[Tâches et exercices]:
A. D'après le compte rendu sur La Cerisaie, quel prénom le personnage de l'entrepreneur Lopakhine porte-t-il désormais ?
B. En une à trois phrases, expliquez ce que permet la modernisation adoptée par Simon McBurney, selon le compte rendu sur La Cerisaie.
C. Recopiez le passage du compte rendu sur La Cerisaie commençant par « Simon McBurney insuffle » et se terminant par « comédiens à Montpellier. ».

[Passage extrait]:
<<<<
Simon McBurney insuffle beaucoup de vie et d’empathie à La Cerisaie de Tchekhov qu’il présentait dans une version pleine de fraîcheur et d’émotion en clôture du Printemps des comédiens à Montpellier.
Dans son ultime pièce, Tchekhov qui sait qu’il va mourir, décrit la fin d’un monde, l’effondrement trépidant d’une famille et, à travers elle, celle de la bonne aristocratie russe sur le déclin à la fin du XIXe siècle. Si Simon McBurney extrait la pièce de son contexte initial, il ravive l’esprit et l’aspect des années 70 en faisant des personnages tchekhoviens qui nostalgisent leur jeunesse une communauté baba cool au style vestimentaire fleuri et au mode de vie bohème. Son adaptation n’est pas poussée au point où Simon Stone a par exemple emmené les Trois sœurs, réécrivant pour ainsi dire tout de Tchekhov. Le geste de modernisation qu’adopte McBurney permet, outre son plaisir ludique, de mettre l’accent sur des thèmes politiques, sociaux et écologiques bien présents dans le texte original et rendus plus percutants encore. Il semblait en revanche dispensable de changer les prénoms des protagonistes. Peu importe. Lioubov s’appelle désormais Amanda tandis que l’entrepreneur Lopakhine est Steven. La première demeure cette femme entière, fugitive et désargentée. Elle représente ici une idée de la contre-culture et de l’utopie seventies tandis que le second apparaît comme une figure notoire matérialisme et du consumérisme.
>>>>
[Extrait des données]:
<<<<
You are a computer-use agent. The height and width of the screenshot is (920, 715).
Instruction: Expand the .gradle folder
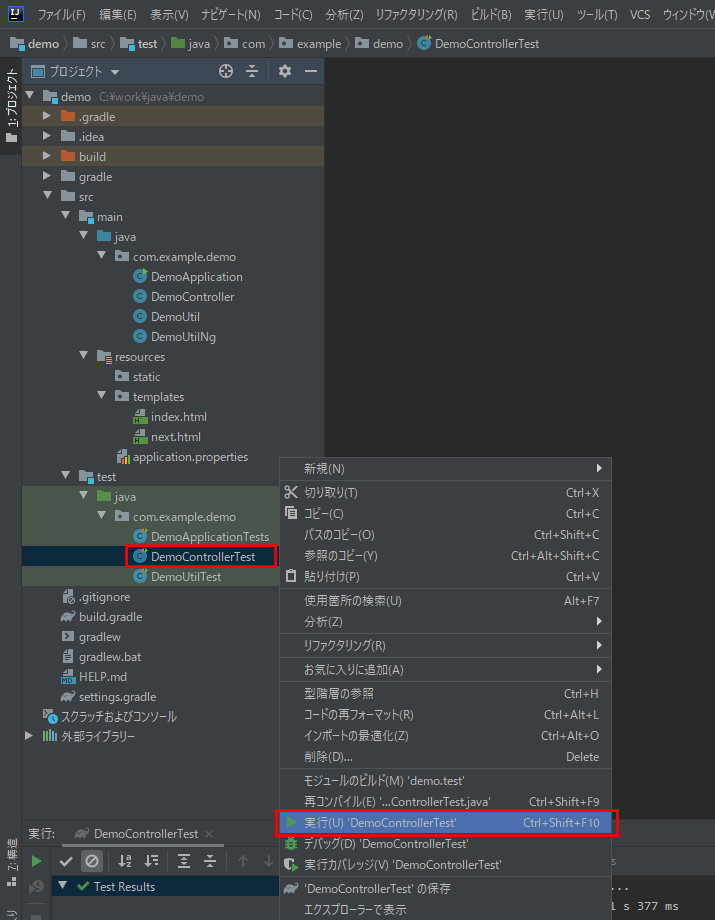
>>>>
[Réponses complètes]:
A. Il s'appelle désormais Steven.

B. Outre le plaisir ludique qu'elle procure, cette modernisation permet de mettre l'accent sur des thèmes politiques, sociaux et écologiques. Ces thèmes sont déjà bien présents dans le texte original, mais la modernisation les rend plus percutants encore.

C.
Simon McBurney insuffle beaucoup de vie et d’empathie à La Cerisaie de Tchekhov qu’il présentait dans une version pleine de fraîcheur et d’émotion en clôture du Printemps des comédiens à Montpellier.